§ Directive A:
In the asylum passage, rewrite the stretch from "Cruz-Lopez, a well-off, Catholic, El" through "of the note." with "handwritten" changed to "typewritten".

§ Text block:
Marvin Cruz-Lopez, an illegal immigrant from El Salvador, has petitioned this court for relief from a Bureau of Immigration Appeals (BIA) determination that he cannot remain in the United States. Cruz-Lopez claims that he deserves a discretionary grant of asylum under sections 101(a)(42)(A) and 208(a) of the Immigration and Naturalization Act of 1952 as amended, (INA), 8 U.S.C. §§ 1101(a)(42), 1158(a), or the mandatory withholding of deportation under section 243(h) of the INA, 8 U.S.C. § 1253(h). Although we sympathize with Cruz-Lopez’s desire not to return to war-torn El Salvador, we believe that the BIA’s refusal of relief was proper.1
I.
Cruz-Lopez, a well-off, Catholic, El Salvadoran male, now in his early twenties, left his native country in March 1981. He departed at the insistence of his family, after he found a handwritten note purportedly from a guerilla group posted on the front door of his home. In translation the note said, “Join the BPR [a guerilla group] or you will regret it.” Cruz-Lopez’s initials appeared in the lower right corner of the note.
Such notes are apparently common in El Salvador. Some of Cruz-Lopez’s friends and distant relatives have received similar notes and have not been harmed. One close friend was tortured and murdered by guerillas, however, shortly after his family received a similar note. As of this writing, neither Cruz-Lopez nor members of his immediate family have been harmed by any guerilla group or by the government.

§ Directive B:
Turn the stretch of the second listing from the line containing "Select RUNNING tag on first article" through the line containing "Open the IST" into a numbered list, skipping blank lines and omitting the pictures.

§ Records to use:
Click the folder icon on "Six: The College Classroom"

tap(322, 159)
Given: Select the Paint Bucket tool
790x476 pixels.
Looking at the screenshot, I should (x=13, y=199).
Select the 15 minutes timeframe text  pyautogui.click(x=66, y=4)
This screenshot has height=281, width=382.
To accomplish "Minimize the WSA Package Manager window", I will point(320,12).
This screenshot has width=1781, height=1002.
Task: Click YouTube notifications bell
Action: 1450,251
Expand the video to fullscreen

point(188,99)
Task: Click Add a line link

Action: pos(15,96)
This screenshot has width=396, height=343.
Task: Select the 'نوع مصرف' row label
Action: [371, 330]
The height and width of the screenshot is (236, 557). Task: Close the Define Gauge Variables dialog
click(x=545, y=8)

==

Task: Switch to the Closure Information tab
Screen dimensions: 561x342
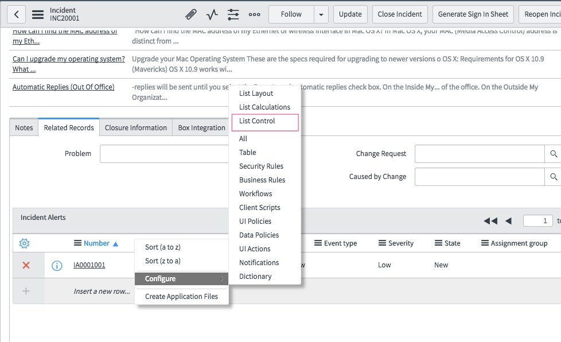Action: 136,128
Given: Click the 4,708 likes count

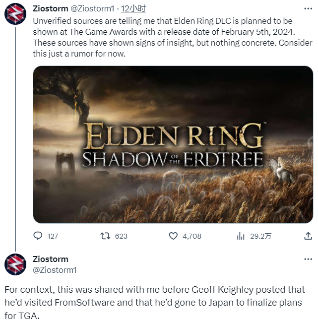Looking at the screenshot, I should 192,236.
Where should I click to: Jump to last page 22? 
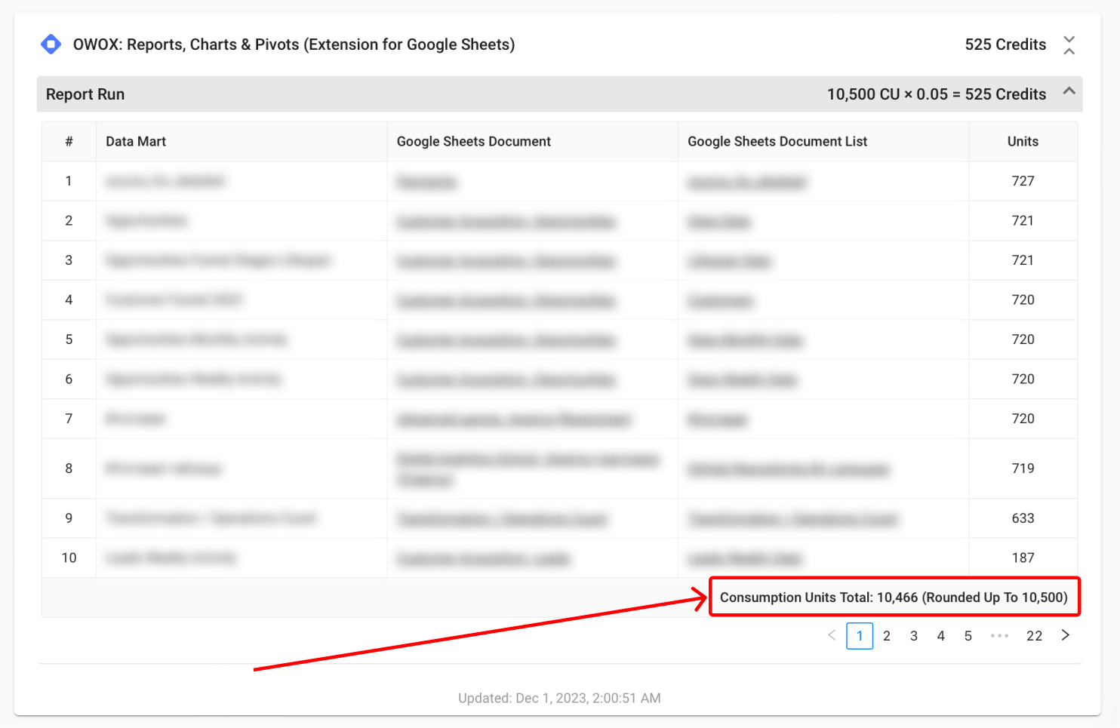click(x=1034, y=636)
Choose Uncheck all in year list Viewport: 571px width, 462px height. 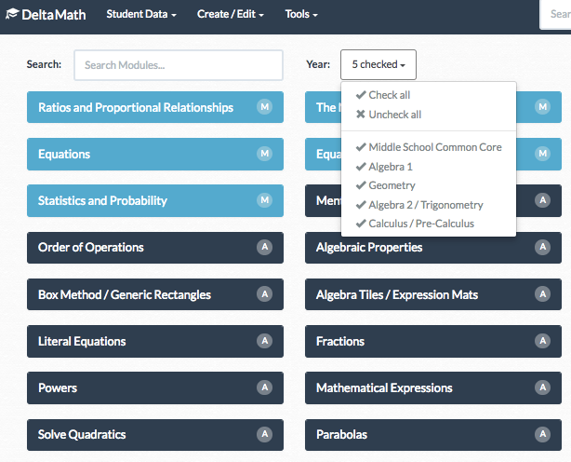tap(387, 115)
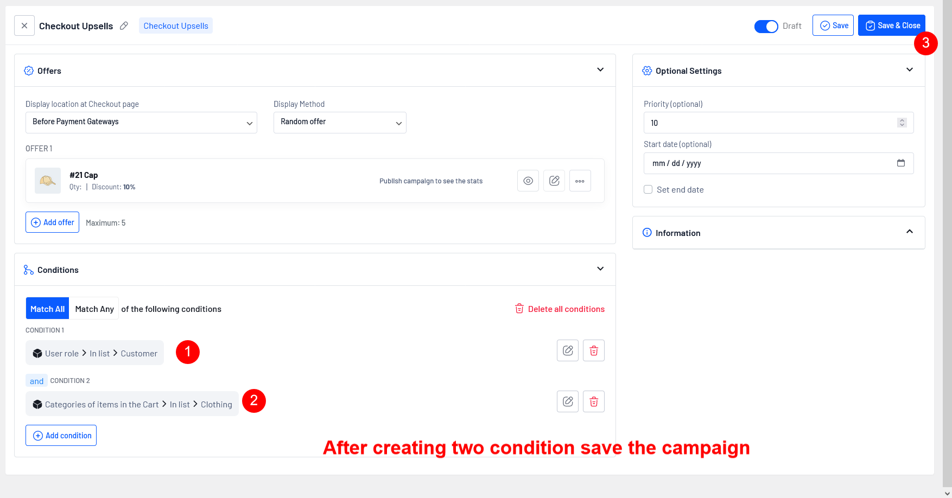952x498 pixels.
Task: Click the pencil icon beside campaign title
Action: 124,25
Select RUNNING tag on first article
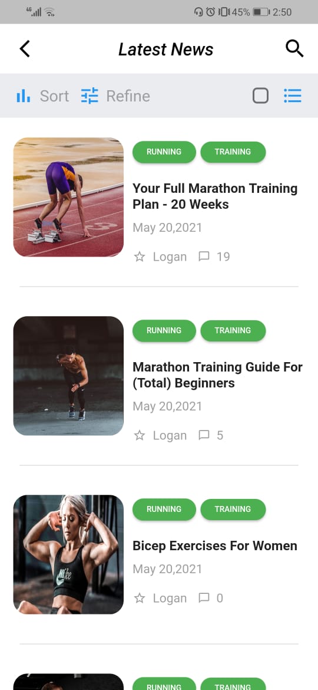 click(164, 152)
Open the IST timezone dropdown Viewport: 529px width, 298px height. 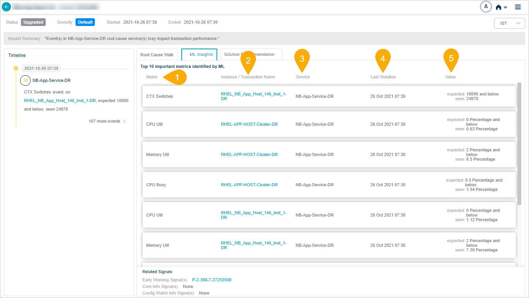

§ Written response A:
Cruz-Lopez, a well-off, Catholic, El Salvadoran male, now in his early twenties, left his native country in March 1981. He departed at the insistence of his family, after he found a typewritten note purportedly from a guerilla group posted on the front door of his home. In translation the note said, “Join the BPR [a guerilla group] or you will regret it.” Cruz-Lopez’s initials appeared in the lower right corner of the note.

§ Written response B:
1. Select RUNNING tag on first article
2.  click(164, 152)
3. Open the IST timezone dropdown Viewport: 529px width, 298px height. 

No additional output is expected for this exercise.